Copy out every line of the material below unchanged, in the same order.

-- PROVIDED RECORDS --

○ ○ ○ ○ ○

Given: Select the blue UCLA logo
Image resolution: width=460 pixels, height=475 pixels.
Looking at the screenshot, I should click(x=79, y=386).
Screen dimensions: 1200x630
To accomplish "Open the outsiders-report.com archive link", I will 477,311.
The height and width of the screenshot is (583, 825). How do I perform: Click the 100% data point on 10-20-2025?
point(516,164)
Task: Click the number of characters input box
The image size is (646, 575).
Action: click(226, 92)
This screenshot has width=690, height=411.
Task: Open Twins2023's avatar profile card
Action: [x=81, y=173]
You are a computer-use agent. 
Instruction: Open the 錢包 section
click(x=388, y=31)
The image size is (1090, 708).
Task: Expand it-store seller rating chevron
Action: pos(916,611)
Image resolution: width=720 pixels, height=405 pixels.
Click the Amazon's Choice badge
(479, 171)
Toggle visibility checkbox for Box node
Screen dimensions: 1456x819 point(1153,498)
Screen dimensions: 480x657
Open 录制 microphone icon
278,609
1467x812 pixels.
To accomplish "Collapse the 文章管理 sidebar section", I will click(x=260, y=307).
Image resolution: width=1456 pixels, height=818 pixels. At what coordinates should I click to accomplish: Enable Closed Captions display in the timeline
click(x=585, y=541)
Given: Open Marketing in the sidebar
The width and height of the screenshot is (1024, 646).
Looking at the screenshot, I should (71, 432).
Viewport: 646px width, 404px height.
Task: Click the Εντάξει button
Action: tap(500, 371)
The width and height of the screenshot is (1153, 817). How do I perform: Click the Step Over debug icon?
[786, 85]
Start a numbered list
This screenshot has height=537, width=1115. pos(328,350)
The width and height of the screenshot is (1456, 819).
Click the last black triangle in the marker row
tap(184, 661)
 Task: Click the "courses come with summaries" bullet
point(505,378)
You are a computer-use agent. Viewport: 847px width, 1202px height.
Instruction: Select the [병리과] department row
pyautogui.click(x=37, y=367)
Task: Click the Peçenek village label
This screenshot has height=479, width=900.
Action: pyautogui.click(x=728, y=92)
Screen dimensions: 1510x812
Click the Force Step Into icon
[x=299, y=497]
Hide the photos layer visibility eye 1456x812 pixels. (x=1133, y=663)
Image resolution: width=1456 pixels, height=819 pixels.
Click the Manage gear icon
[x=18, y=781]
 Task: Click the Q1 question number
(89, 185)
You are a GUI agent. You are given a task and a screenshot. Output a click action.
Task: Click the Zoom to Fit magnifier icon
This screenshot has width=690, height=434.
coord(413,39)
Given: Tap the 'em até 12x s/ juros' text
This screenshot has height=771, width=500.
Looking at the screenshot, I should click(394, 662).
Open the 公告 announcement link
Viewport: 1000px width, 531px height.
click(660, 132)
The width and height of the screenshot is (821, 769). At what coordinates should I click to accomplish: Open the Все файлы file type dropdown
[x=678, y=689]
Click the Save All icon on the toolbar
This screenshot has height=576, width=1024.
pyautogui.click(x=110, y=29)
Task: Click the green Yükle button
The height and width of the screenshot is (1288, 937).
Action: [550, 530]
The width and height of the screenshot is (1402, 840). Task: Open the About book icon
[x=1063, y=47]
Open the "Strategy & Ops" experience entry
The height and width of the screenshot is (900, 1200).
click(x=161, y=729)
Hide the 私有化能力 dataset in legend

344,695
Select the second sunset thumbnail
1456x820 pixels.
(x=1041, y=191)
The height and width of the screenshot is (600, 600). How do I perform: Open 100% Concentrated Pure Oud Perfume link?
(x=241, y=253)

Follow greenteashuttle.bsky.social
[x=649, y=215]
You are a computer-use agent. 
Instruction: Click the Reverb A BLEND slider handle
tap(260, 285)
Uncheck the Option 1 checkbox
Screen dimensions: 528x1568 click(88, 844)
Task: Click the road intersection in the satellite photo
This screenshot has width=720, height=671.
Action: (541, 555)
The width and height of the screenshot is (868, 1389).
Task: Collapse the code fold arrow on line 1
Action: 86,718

○ ○ ○ ○ ○

-- SOLUTION TO THE EXERCISE --
Given: Select the blue UCLA logo
Image resolution: width=460 pixels, height=475 pixels.
Looking at the screenshot, I should click(x=79, y=386).
Screen dimensions: 1200x630
To accomplish "Open the outsiders-report.com archive link", I will 477,311.
The height and width of the screenshot is (583, 825). How do I perform: Click the 100% data point on 10-20-2025?
point(516,164)
Task: Click the number of characters input box
The image size is (646, 575).
Action: click(226, 92)
This screenshot has width=690, height=411.
Task: Open Twins2023's avatar profile card
Action: [x=81, y=173]
You are a computer-use agent. 
Instruction: Open the 錢包 section
click(x=388, y=31)
The image size is (1090, 708).
Task: Expand it-store seller rating chevron
Action: pos(916,611)
Image resolution: width=720 pixels, height=405 pixels.
Click the Amazon's Choice badge
(479, 171)
Toggle visibility checkbox for Box node
Screen dimensions: 1456x819 point(1153,498)
Screen dimensions: 480x657
Open 录制 microphone icon
278,609
1467x812 pixels.
To accomplish "Collapse the 文章管理 sidebar section", I will click(x=260, y=307).
Image resolution: width=1456 pixels, height=818 pixels. At what coordinates should I click to accomplish: Enable Closed Captions display in the timeline
click(x=585, y=541)
Given: Open Marketing in the sidebar
The width and height of the screenshot is (1024, 646).
Looking at the screenshot, I should (71, 432).
Viewport: 646px width, 404px height.
Task: Click the Εντάξει button
Action: tap(500, 371)
The width and height of the screenshot is (1153, 817). How do I perform: Click the Step Over debug icon?
[786, 85]
Start a numbered list
This screenshot has height=537, width=1115. pos(328,350)
The width and height of the screenshot is (1456, 819).
Click the last black triangle in the marker row
tap(184, 661)
 Task: Click the "courses come with summaries" bullet
point(505,378)
You are a computer-use agent. Viewport: 847px width, 1202px height.
Instruction: Select the [병리과] department row
pyautogui.click(x=37, y=367)
Task: Click the Peçenek village label
This screenshot has height=479, width=900.
Action: pyautogui.click(x=728, y=92)
Screen dimensions: 1510x812
Click the Force Step Into icon
[x=299, y=497]
Hide the photos layer visibility eye 1456x812 pixels. (x=1133, y=663)
Image resolution: width=1456 pixels, height=819 pixels.
Click the Manage gear icon
[x=18, y=781]
 Task: Click the Q1 question number
(89, 185)
You are a GUI agent. You are given a task and a screenshot. Output a click action.
Task: Click the Zoom to Fit magnifier icon
This screenshot has width=690, height=434.
coord(413,39)
Given: Tap the 'em até 12x s/ juros' text
This screenshot has height=771, width=500.
Looking at the screenshot, I should click(394, 662).
Open the 公告 announcement link
Viewport: 1000px width, 531px height.
click(660, 132)
The width and height of the screenshot is (821, 769). At what coordinates should I click to accomplish: Open the Все файлы file type dropdown
[x=678, y=689]
Click the Save All icon on the toolbar
This screenshot has height=576, width=1024.
pyautogui.click(x=110, y=29)
Task: Click the green Yükle button
The height and width of the screenshot is (1288, 937).
Action: [550, 530]
The width and height of the screenshot is (1402, 840). Task: Open the About book icon
[x=1063, y=47]
Open the "Strategy & Ops" experience entry
The height and width of the screenshot is (900, 1200).
click(x=161, y=729)
Hide the 私有化能力 dataset in legend

344,695
Select the second sunset thumbnail
1456x820 pixels.
(x=1041, y=191)
The height and width of the screenshot is (600, 600). How do I perform: Open 100% Concentrated Pure Oud Perfume link?
(x=241, y=253)

Follow greenteashuttle.bsky.social
[x=649, y=215]
You are a computer-use agent. 
Instruction: Click the Reverb A BLEND slider handle
tap(260, 285)
Uncheck the Option 1 checkbox
Screen dimensions: 528x1568 click(88, 844)
Task: Click the road intersection in the satellite photo
This screenshot has width=720, height=671.
Action: (541, 555)
The width and height of the screenshot is (868, 1389).
Task: Collapse the code fold arrow on line 1
Action: 86,718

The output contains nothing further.